Introduction

Cerebrovascular diseases remain an important concern in the clinical setting, with a range of pathologies requiring precise diagnostic differentiation for appropriate patient management. Cerebral cavernous malformation (CCM) and small acute intraparenchymal hemorrhage (AIH) represent two distinct entities that require accurate differentiation. However, their differentiation can be particularly challenging on brain computed tomography (CT) due to the similarity of imaging findings on initial presentation, especially in the setting of the emergency department1,2,3,4,5,6.

CCM, a vascular anomaly, is characterized by dilated sinusoidal vascular channels lined with a single layer of endothelium lacking the full complement of mature vessel wall components, with an estimated prevalence between 0.4 and 0.8% of the population7,8,9,10. Although CCMs may complicate with acute hemorrhage, most cases are incidentally detected on imaging studies and no further intervention or treatment is indicated unless they become complicated or symptomatic7,11. On the other hand, AIH, often resulting from hypertensive vasculopathy, necessitates prompt recognition for timely therapeutic interventions12,13. The accurate differentiation between CCM and AIH is important due to their distinct clinical implications and therapeutic strategies7,12,13. While CCM patients typically warrant surveillance and conservative management, AIH cases necessitate intervention to prevent potential complications and reduce morbidity and mortality7,13.

Neuroimaging plays a central role in the diagnostic pathway of these conditions7,10,14. However, despite the clinical importance, differentiation can be challenging even after brain CT evaluation, when lesions are small1,2,3,4,5,6. CCMs appear as focal areas of hyperdensity on CT, often attributed to calcium deposition or varying stages of blood content, and AIHs also commonly appear as uniform and smooth hyperdense lesions on CT due to the extravasation of blood content into the parenchyma2,3,11,14,15,16,17. The similarity in their initial radiological appearance on CT, particularly when lesions are small, can pose challenges in precise differentiation, even for experienced clinicians, commonly necessitating follow-up imaging or brain magnetic resonance imaging (MRI)10,11,18,19.

There has been an explosive increase in interest in artificial intelligence (AI) algorithms within recent clinical research, which has led to a rapid surge in their applications, including the detection and validation of AIH on brain CT scans20,21,22,23,24,25,26,27. However, to our knowledge, there has been no study differentiating CCM and AIH using an AI algorithm on brain CT images.

In this context, our study was designed to investigate the potential utility of an AI algorithm in distinguishing between CCM and AIH on brain CT images. In addition, we also assess how physician experience impacts diagnostic accuracy when utilizing AI assistance.

Materials and methods

In this retrospective, multireader, randomized study, we aimed to differentiate between CCM and AIH on brain CT images using a commercially available deep learning-based AI algorithm (Medical Insight + Brain Hemorrhage, SK Inc. C&C, Seongnam, Republic of Korea)20. This study was conducted in accordance with the principles of the Declaration of Helsinki and was approved by the institutional review board (IRB) of CHA Bundang Medical Center (IRB No. 2023-10-009-003). The requirement for informed consent was waived due to the retrospective nature of the study.
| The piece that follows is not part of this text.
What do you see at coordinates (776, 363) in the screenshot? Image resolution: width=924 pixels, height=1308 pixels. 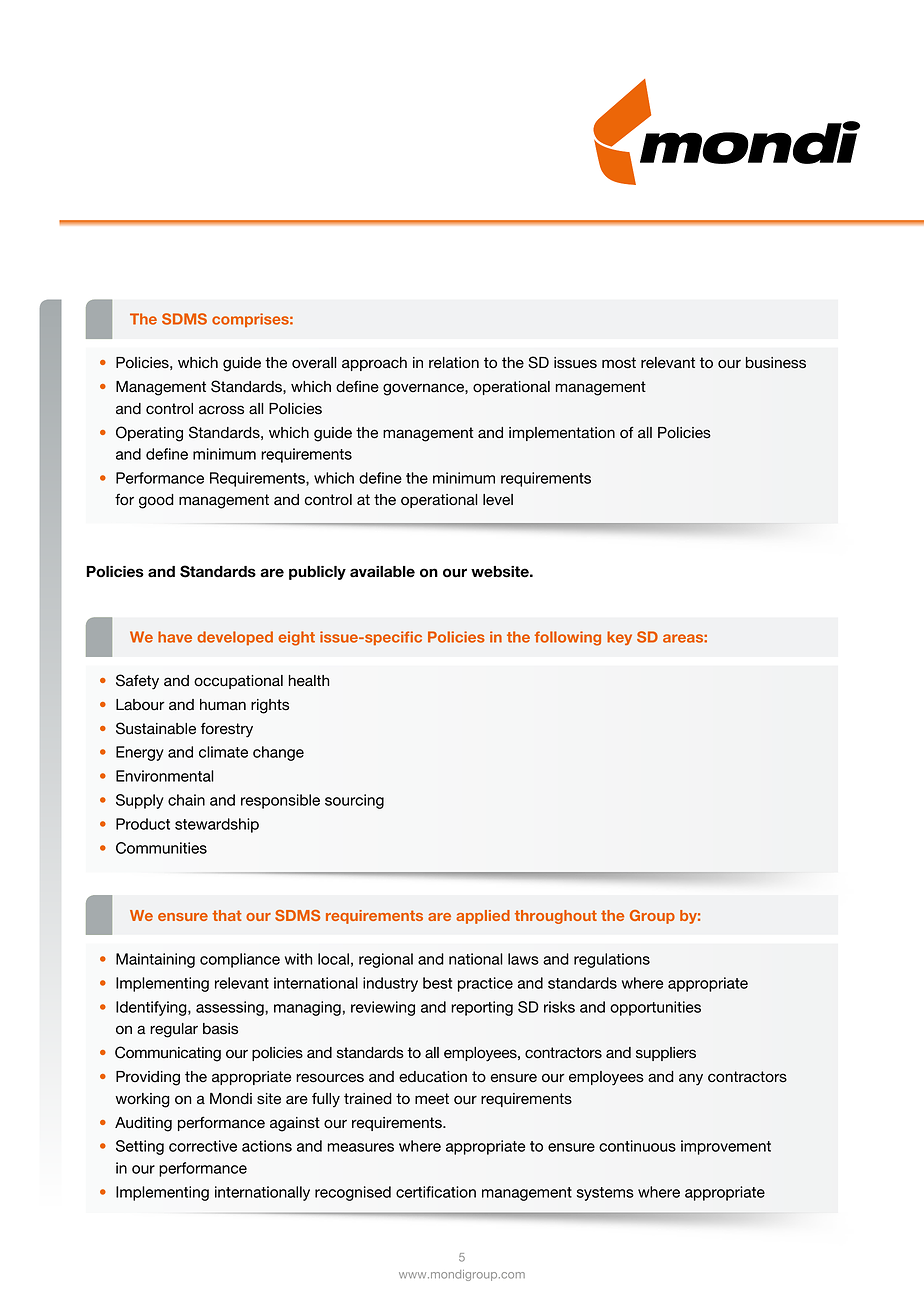 I see `business` at bounding box center [776, 363].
All study methods were performed in accordance with relevant guidelines and regulations.

We searched our tertiary hospital’s radiology information system and picture archiving and communication system (PACS) crawler using keywords related to CCM (cavernous malformation(s), cavernous angioma(s), cavernous hemangioma(s), cavernoma(s)) to retrieve all noncontrast brain CT examinations conducted between January 2001 and October 2022. Additionally, patients diagnosed with AIH through the International Classification of Diseases, 10th revision, medical diagnostic codes of “nontraumatic intracerebral hemorrhage” in our hospital between January 2019 and December 2021 were searched for.

Two experienced neuroradiologists, each with 11 and 13 years of neuroimaging expertise, jointly reviewed consecutive imaging studies of all identified brain CT cases and established the gold standard diagnosis through consensus. For the diagnosis of CCM, stability over a period of more than 1 month on CT or MRI, or the presence of a typical popcorn-ball appearance with a blooming effect on T2* images without signs of acute hemorrhage or perilesional edema on MRI18,28,29,30,31, which is performed within 1 month of the target CT images, was needed.

Of a total 912 patients (CCM, n = 467; AIH, n = 445), 624 patients (CCM, n = 294; AIH, n = 330) were excluded for the following reasons: (a) patients with duplicated imaging studies (n = 100), and in case of duplicated patients the initial available brain CT was selected for the image analysis; (b) AIH and CCM cases larger than 3 cm in the longest diameter (n = 150), as previous study have indicated a greater risk of hemorrhage in CCM cases larger than 3 cm32; (c) suspected CCM cases with no sufficient follow-up or work-up studies to confirm the gold standard diagnosis (n = 76); (d) CCM cases with acute complication confirmed by recent hemorrhagic signal/density or perilesional edema that showed changes at follow-up imaging (n = 33); (e) equivocal CCM lesions, that could not be differentiated from calcified granuloma (n = 64); (f) associated with multiple lesions, or other intracranial hemorrhages such as intraventricular, subarachnoid, subdural hemorrhages (n = 61); (g) AIH cases with other underlying cause of hemorrhage, including intracranial tumor, cerebral infarction, Moyamoya disease, or recent trauma history (n = 23); (h) searched cases with only CT images of chronic stage of hemorrhage (n = 52); (i) confirmed as other brain lesion other than AIH or CCM, such as calcified meningioma, cavernous sinus hemangioma, arteriovenous malformation, nonketotic hyperglycemic hemiballismus, or else (n = 22); (j) cases which are only visible on MRI, or no available pretreatment brain CT for image analysis (n = 29); and (k) unavailability of image analysis due to inadequate image quality or DICOM error (n = 14). A flow diagram of the included study patients is shown in Fig. 1.

Figure 1
figure 1

Flow diagram of the included patients. CCM, cerebral cavernous malformation; AIH, acute intraparenchymal hemorrhage; CT, computed tomography.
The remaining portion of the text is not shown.